# START OF Stored data

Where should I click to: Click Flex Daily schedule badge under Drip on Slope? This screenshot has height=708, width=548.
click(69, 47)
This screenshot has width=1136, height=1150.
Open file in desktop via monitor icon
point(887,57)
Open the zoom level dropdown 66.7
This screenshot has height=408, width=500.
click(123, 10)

# END OF Stored data
# START OF Stored data

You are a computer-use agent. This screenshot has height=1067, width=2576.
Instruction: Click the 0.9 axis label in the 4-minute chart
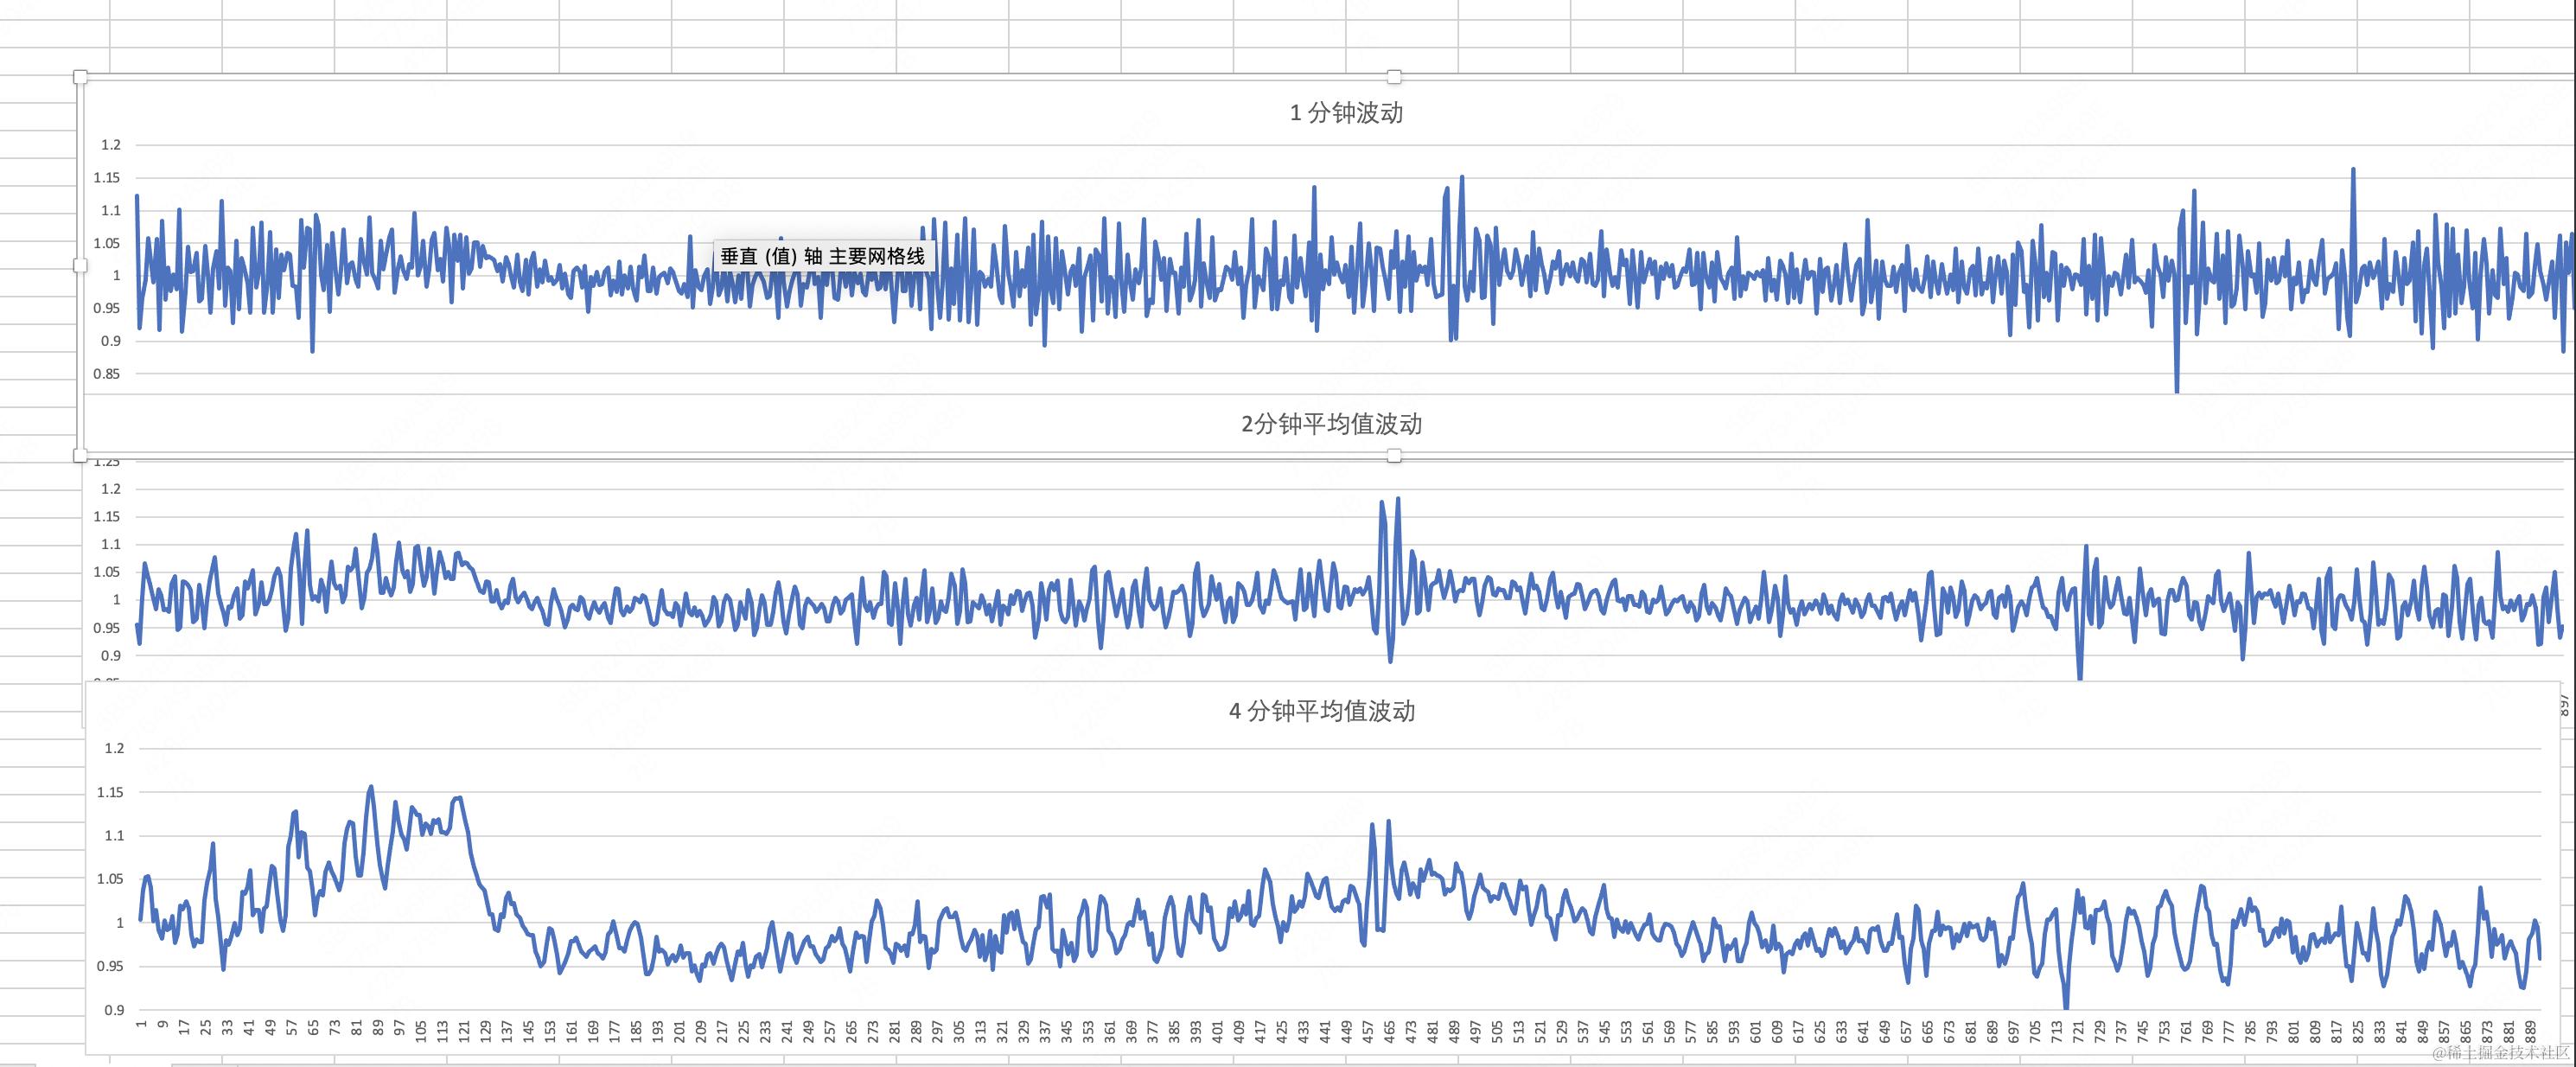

# END OF Stored data

_Task brief_:
Set down the stretch of the material from the line containing "This screenshot has width=1136, height=1150." through the line containing "click(123, 10)", both included, repeating each line verbatim.

_Finished answer_:
This screenshot has width=1136, height=1150.
Open file in desktop via monitor icon
point(887,57)
Open the zoom level dropdown 66.7
This screenshot has height=408, width=500.
click(123, 10)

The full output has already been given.